Officials at multiple levels of the military have been reassigned, disciplined or placed under investigation as part of the campaign, which party organ rhetoric describes as necessary to prevent factionalism and corruption. The purge follows years of anti-corruption drives within the armed forces and appears aimed less at specific infractions than at securing unambiguous political fealty. That emphasis on political reliability over professional autonomy recalls Mao-era rectification campaigns designed to align institutions with party ideology.

The economic backdrop magnifies the implications. China retains one of the world’s largest standing forces, numbering roughly 2 million personnel, and maintains the world’s second-largest defense budget in absolute terms, commonly estimated in the low hundreds of billions of dollars. Those resources are increasingly directed to advanced weapons, shipbuilding and semiconductors for military use, even as Xi’s loyalty drive redirects attention and personnel toward political work and internal security. For firms tied to defense procurement, nearer-term demand may remain robust, but the purge raises risks for long-term project continuity and managerial stability.

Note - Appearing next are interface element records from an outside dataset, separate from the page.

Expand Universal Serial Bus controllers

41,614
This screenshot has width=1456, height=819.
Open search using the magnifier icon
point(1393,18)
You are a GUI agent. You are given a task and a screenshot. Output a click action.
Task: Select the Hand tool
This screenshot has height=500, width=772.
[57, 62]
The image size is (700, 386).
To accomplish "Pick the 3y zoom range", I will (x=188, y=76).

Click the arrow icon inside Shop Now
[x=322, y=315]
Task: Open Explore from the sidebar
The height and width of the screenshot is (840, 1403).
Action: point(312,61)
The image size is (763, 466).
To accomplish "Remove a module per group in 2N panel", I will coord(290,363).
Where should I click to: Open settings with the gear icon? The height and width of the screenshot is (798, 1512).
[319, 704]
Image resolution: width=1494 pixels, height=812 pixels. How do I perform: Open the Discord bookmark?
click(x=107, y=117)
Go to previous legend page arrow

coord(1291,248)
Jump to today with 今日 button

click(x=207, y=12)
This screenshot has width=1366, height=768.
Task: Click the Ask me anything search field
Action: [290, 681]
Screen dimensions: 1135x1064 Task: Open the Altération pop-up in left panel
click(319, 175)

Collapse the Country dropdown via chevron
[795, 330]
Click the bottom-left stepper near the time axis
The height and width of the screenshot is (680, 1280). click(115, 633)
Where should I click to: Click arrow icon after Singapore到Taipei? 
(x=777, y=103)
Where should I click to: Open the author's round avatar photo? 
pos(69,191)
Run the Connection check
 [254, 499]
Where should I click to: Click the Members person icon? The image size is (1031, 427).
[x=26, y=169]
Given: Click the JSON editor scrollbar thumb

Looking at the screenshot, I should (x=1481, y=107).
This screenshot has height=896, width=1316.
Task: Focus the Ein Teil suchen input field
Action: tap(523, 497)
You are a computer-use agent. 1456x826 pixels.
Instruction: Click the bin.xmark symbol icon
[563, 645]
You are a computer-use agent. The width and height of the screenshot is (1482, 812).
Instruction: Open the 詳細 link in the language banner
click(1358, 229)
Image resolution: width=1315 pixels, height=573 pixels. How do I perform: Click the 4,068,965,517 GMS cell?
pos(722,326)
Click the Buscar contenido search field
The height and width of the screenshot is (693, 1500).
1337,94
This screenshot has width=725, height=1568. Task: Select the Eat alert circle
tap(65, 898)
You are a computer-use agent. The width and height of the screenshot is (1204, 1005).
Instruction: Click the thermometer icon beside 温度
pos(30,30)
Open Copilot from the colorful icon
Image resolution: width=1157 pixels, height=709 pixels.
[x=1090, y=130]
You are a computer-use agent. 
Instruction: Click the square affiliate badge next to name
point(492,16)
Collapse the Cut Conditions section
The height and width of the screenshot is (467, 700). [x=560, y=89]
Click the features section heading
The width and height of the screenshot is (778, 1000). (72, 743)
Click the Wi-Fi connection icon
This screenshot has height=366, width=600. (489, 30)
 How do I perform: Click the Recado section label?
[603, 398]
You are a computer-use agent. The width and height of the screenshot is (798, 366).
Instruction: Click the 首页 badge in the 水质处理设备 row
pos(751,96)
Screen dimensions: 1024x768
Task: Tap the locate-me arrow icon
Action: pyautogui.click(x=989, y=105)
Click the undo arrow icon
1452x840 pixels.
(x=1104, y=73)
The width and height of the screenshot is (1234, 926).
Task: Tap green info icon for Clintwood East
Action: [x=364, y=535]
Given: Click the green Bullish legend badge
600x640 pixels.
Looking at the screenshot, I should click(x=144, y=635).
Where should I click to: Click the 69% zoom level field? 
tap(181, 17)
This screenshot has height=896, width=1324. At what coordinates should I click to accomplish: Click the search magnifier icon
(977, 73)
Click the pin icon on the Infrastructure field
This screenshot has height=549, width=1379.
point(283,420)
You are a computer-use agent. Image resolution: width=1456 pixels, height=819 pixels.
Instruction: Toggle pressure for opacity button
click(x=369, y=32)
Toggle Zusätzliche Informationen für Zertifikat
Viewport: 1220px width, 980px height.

Markets are watching for two channels of impact. First, heightened political risk tends to weigh on foreign investor appetite for Chinese equities and credit, particularly for industries perceived as closely linked to strategic policy choices. Second, a tighter party hold over the military-economic nexus could reinforce selective industrial policy that favors state champions and defense-linked suppliers, altering competitive dynamics in sectors such as aerospace and advanced manufacturing. Investors should expect episodic volatility in defense-related stocks and broader market sensitivity to announcements about senior personnel changes.

Policy consequences are equally consequential. Consolidation of party control reduces the scope for independent professional judgment within the military, potentially undermining initiative in operational planning and technical programs. That tradeoff could slow certain aspects of modernization even as procurement budgets remain sizable. Internationally, neighboring capitals and Western militaries will interpret the purge as both a signal of internal cohesion and a potential precursor to a more politicized use of force, complicating deterrence calculations and crisis management.

Over the longer term, the return to perpetual cleansing as an instrument of control risks institutionalizing cycles of purge and loyalty verification that hinder professionalization and knowledge retention. That pattern imposes economic costs through higher risk premia, disrupted procurement timelines and an orientation of resources toward political reliability rather than innovation. Beijing appears to have judged those costs acceptable to secure what the leadership defines as regime survival; markets, militaries and diplomats will now price in a China where the party’s grip over the gun is absolute and ongoing.